▶ **What to produce**: Could you output, exactly and with nothing else, every line from the one that contains "Instruction: Click the" through the last line of the listing below?

▶ **Extracted entries**:
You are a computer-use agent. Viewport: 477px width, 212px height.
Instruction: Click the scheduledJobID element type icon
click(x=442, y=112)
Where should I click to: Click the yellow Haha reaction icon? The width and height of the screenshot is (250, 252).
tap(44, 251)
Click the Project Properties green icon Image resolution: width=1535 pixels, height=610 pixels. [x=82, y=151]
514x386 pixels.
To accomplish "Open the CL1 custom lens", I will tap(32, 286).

▶ **Written answer**:
Instruction: Click the scheduledJobID element type icon
click(x=442, y=112)
Where should I click to: Click the yellow Haha reaction icon? The width and height of the screenshot is (250, 252).
tap(44, 251)
Click the Project Properties green icon Image resolution: width=1535 pixels, height=610 pixels. [x=82, y=151]
514x386 pixels.
To accomplish "Open the CL1 custom lens", I will tap(32, 286).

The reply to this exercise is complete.